Chapter 20 - Nitro

Nitro

Twilight hit the compound like an old debt coming due.

The bikes were all stabled, the day's last echoes dying in the parking lot as men drifted to their cigarettes, their cards, their unfinished business. The chapel’s neon cross glowed against the dusk, its humming transformer outlasting any claim to holiness.

Out on the porch, I sat beside Seraphina on the warped planks, boots tapping the hollow where a termite colony had once held court.

Her head was bowed, but she watched the treeline with a sniper’s patience.

I didn’t know how to start. I’d survived the wars, the kidnappings, the press conferences, and all the clever little games of men with guns, but now the air between us was more fragile than anything else in the county.

My right hand worked a cigarette back and forth, not lighting it.

The pack was already empty—habit, not hope.

She didn’t break the silence, but I felt the pulse in her, the awareness that the next word could shatter the whole peace.

“They’re going to eat you alive, you know,” I said, finally.

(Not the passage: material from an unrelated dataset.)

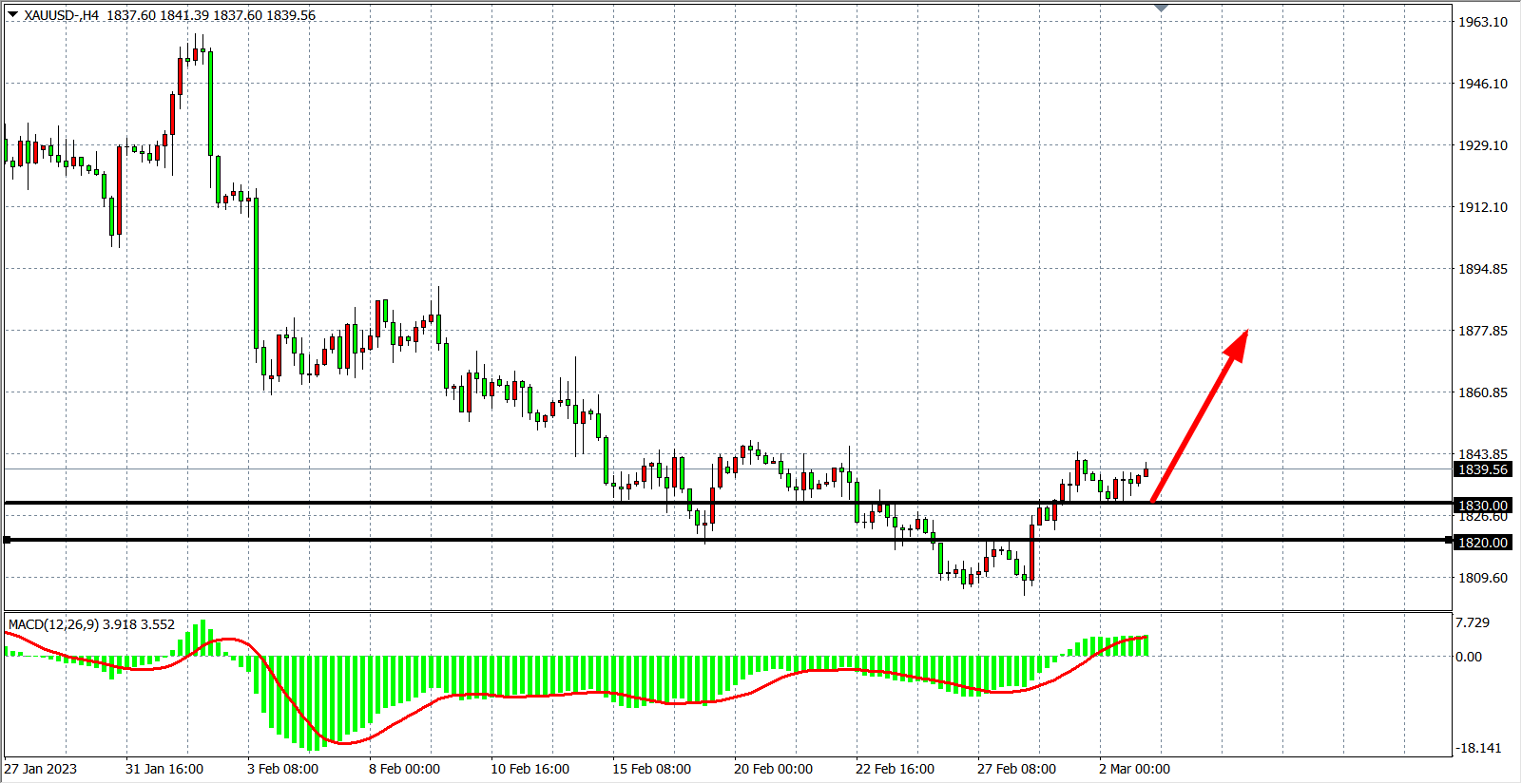Click the 2 Mar 00:00 time label
1522x784 pixels.
[1134, 769]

She lifted her chin. Her glasses were gone—contact lenses today—but the effect was still the same: absolute clarity, zero illusions. “Who?” she asked, and I could hear the old, dry scorn in it. Like she’d already run the numbers and found the threat negligible.

“Everyone. The lab. The government. Those guys with the cheap haircuts on the Sunday morning shows. You gave them something to talk about.” I tried to smile. “A real hero’s arc.”

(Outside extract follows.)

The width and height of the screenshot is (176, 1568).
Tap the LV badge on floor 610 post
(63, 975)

Her jaw tensed, just a little. “The only thing I did was not die.” She shifted on the step, her skirt catching on a splinter. “And testify. Which was mostly just telling the truth.”

I let the quiet come back. The sky above us bruised into indigo, the cicadas swapping shifts with the crickets. I didn’t want to ask her the next question, but I had to. “Do you regret it?”

She didn’t answer right away. Instead, she reached into her jacket and pulled out a letter, the seal broken, the paper worn soft at the corners. She handed it to me, the way you hand someone a live round. “Read it.”

The signature at the bottom caught the last of the light: U.S. Department of Energy, with the kind of subtext that could get a man’s teeth broken. I read the first line, then the middle, then the last. When I finished, I stared at the paper a while longer, trying to process the data.

“You’re cleared,” I said. It wasn’t a question.

She nodded. “Not just cleared. They doubled my budget. And…” She trailed off, watching the light fade behind the ridgeline. “And I get a security detail.”

I grunted. “Congratulations. You’re officially a high-value asset.”

She laughed, but it was a hollow sound, the kind you make to keep from crying.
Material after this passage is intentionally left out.